“She is, but she’s probably in bed by now.”
His brow furrows, and he glances at the clock above the bar that reads eight p.m.
“She’s four.”
His eyes snap to mine at that announcement, but he doesn’t interrupt. Just lets me keep going.
“I didn’t know at first,” I say. “Met her mom out there in Vegas. She was a dancer at a club. I was a bouncer. We had fun. Briefly. Got drunk together. Got naked. And she got gone by Monday morning. By the time she found me again and told me she’d gotten knocked up that weekend, Ruby was already three years old.”
“What happened?”
“She wasn’t the same girl. Addiction had gotten ahold of her.”
“Damn.”
“Yeah, damn.”
“Did she come to you for help?”
I shake my head. “Not for herself at least. I fed her and gave her forty dollars for her next fix,” I say simply. “And she gave me our daughter.”
Caison swears under his breath. “That’s a good thing.”

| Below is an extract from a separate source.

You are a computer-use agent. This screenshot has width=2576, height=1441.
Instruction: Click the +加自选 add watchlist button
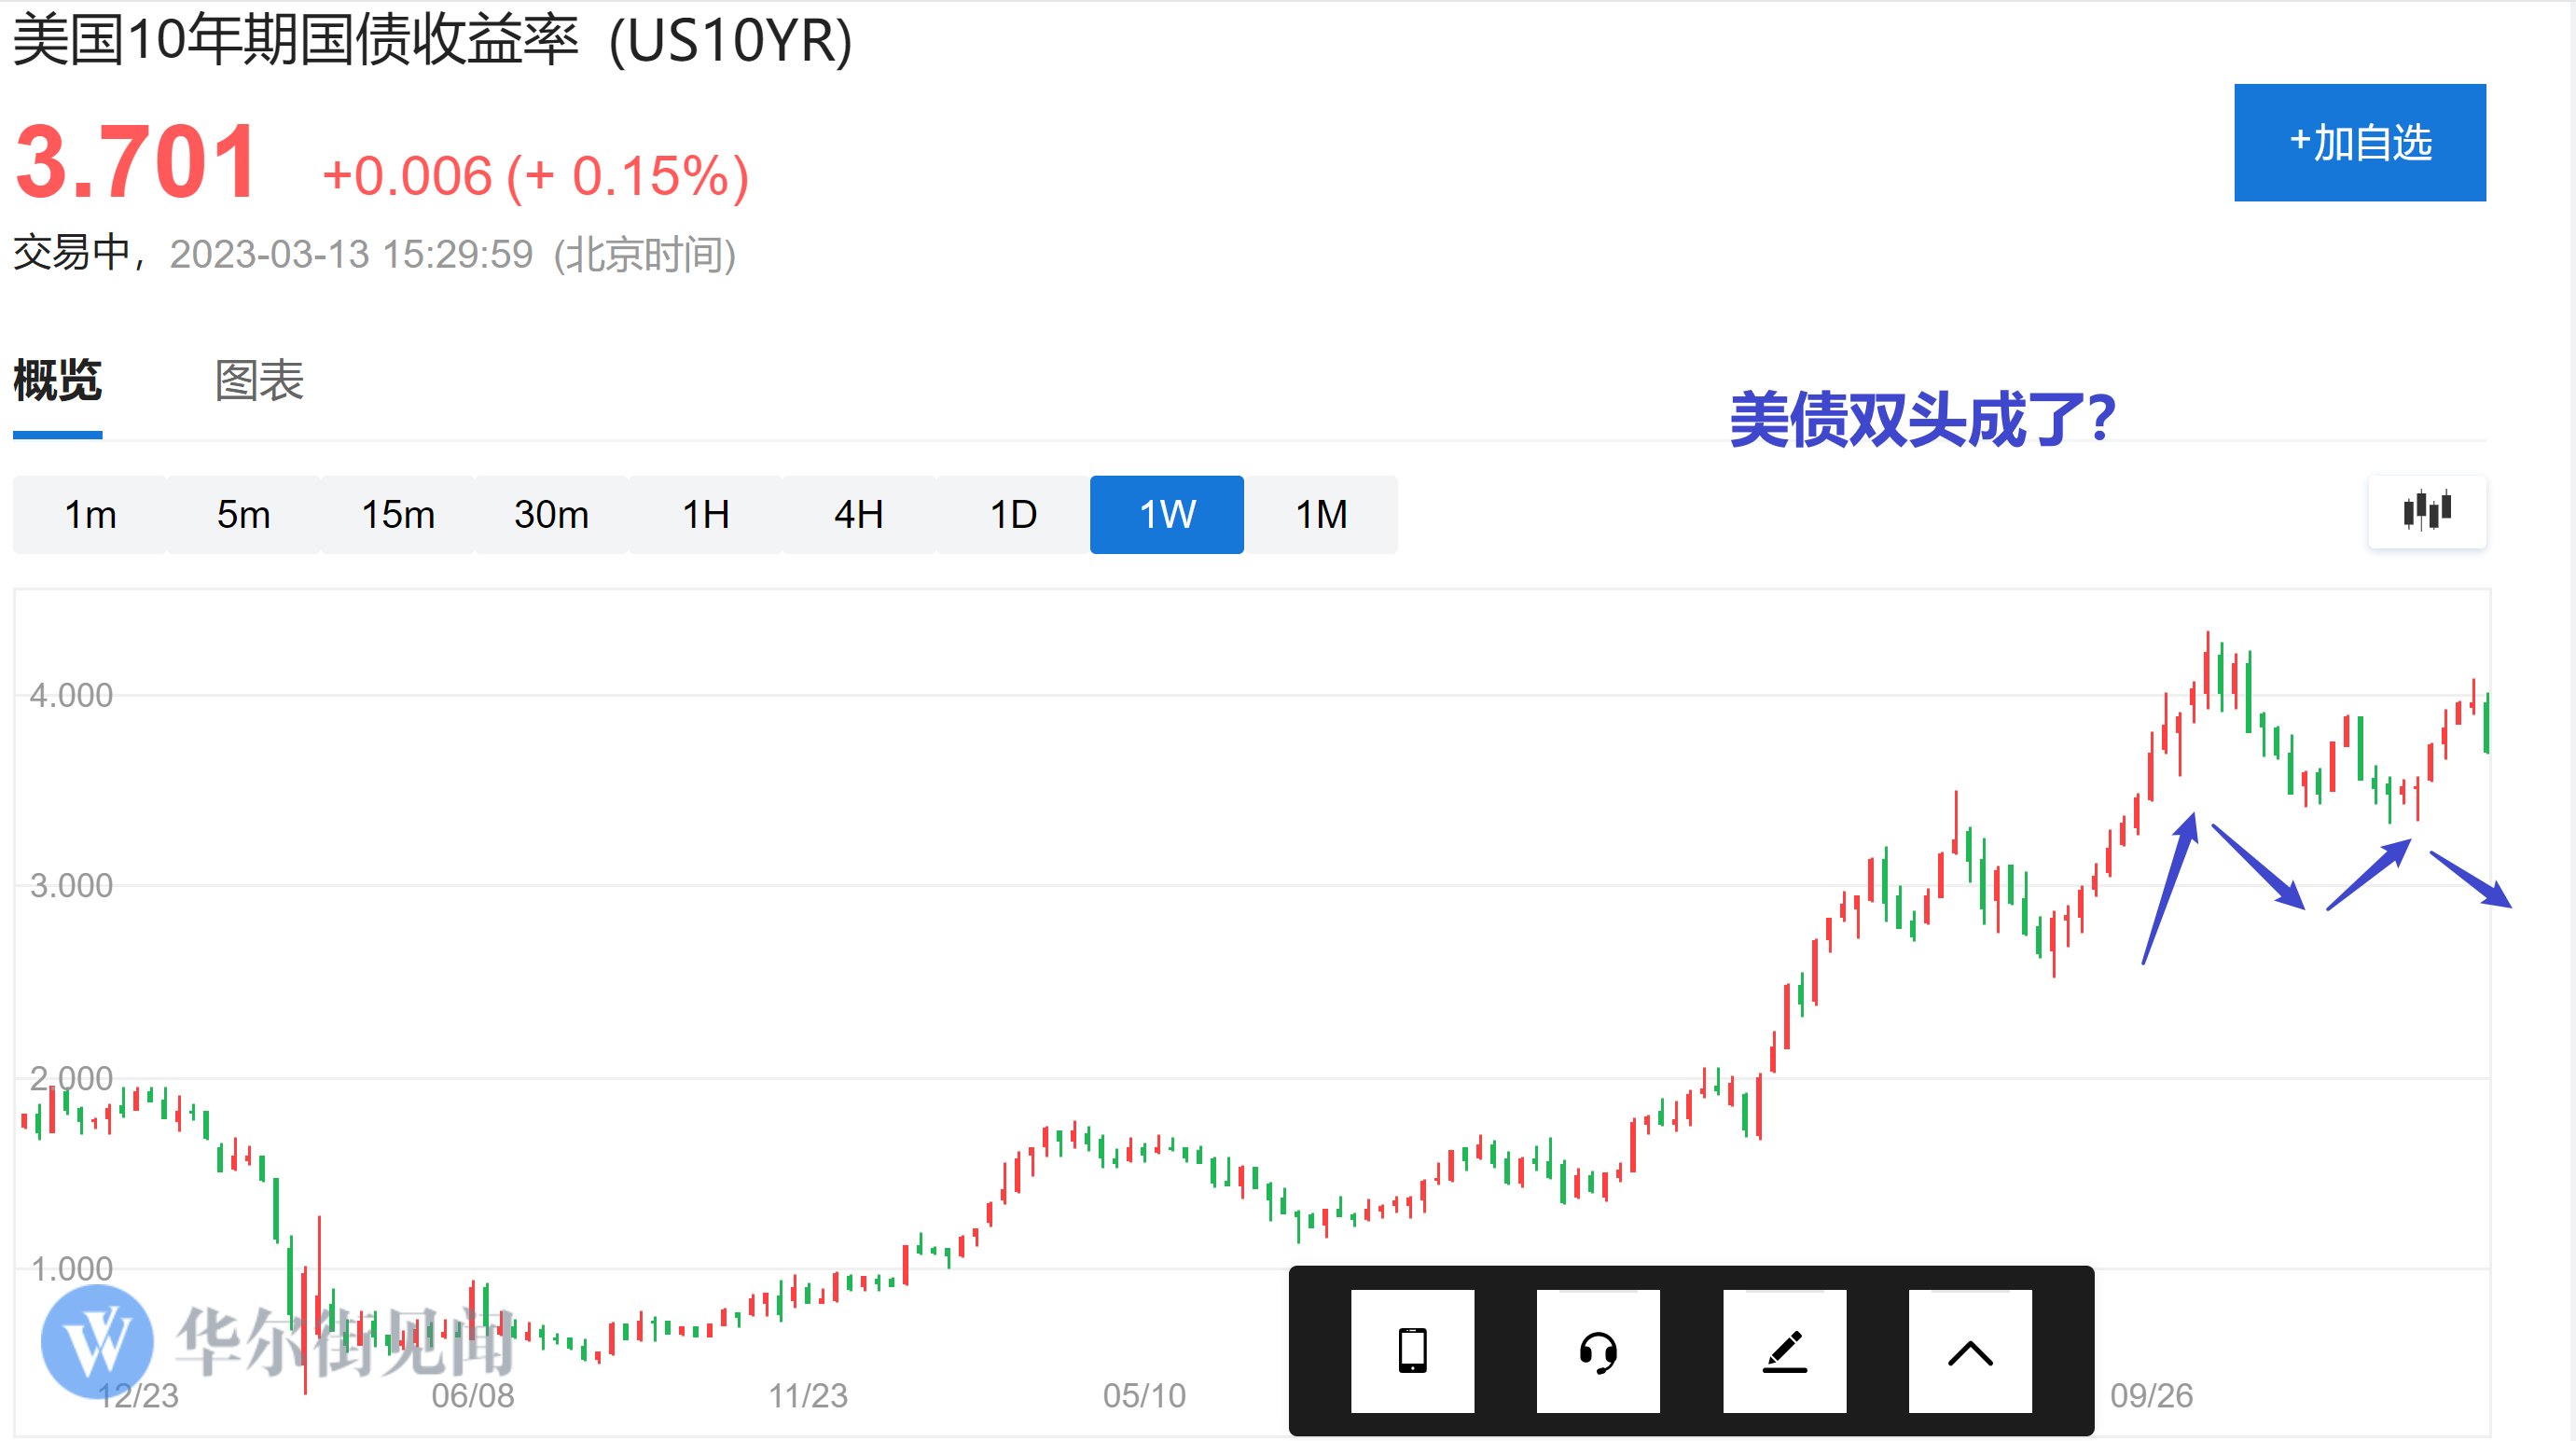click(x=2359, y=142)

“You think? Fuck, I was barely more suitable to have her than her mother was. I was working security at a casino at night.Drinking all the time. Gambling away all my money. Bouncing from relationship to relationship.”
“Shit,” he mumbles under his breath.
“I was in a dumpy studio apartment in a seedy spot outside of Old Vegas. Not that I cared. I was enjoying life. It worked for me, but it was no place for a kid.”
He finishes his beer and orders us both a water as I forge on with my sordid tale.
“Last week, I gave my notice, and I packed up what I could,” I continue. “Swallowed my pride. And came home. Because she deserves something solid. Something better.”
He nods slowly. “You did the right thing.”
I hope he’s right. I hope I don’t screw this up the way I screw up everything else.
We sit there, beers empty, jukebox humming, the weight of the past and the future balanced precariously between us.
“How did Holland and Priscilla react when you showed up on their doorstep with a kid?” he asks.
I chuckle. “Exactly how you’d imagine. Momma was thrilled and overwhelmed by tears of joy. Pop was damn near about to explode or keel over from a heart attack.”
“I bet.”
“But it won’t take long for Ruby to wrap him completely around her little finger.”
“And you?”
“Oh, I’m sure he’d just as soon kick me out on my ass than look at me, but he won’t. What he will do though is serve me a big ol’ slice of humble pie by having me muck stalls.”
“Eh, a little hard work ain’t gonna kill you,” he teases.
“Nah, I’d eat horse shit if it meant Ruby had a safe place to call home for once. And her very own bedroom to boot. I guess they aren’t ready to share Crissy’s though.”
Pain slides through me as I think of the big, beautiful pink room that sits across the hall from mine, upstairs in my parents’ house. Untouched by time.
Caison’s eyes drop to the glass of water in his hand.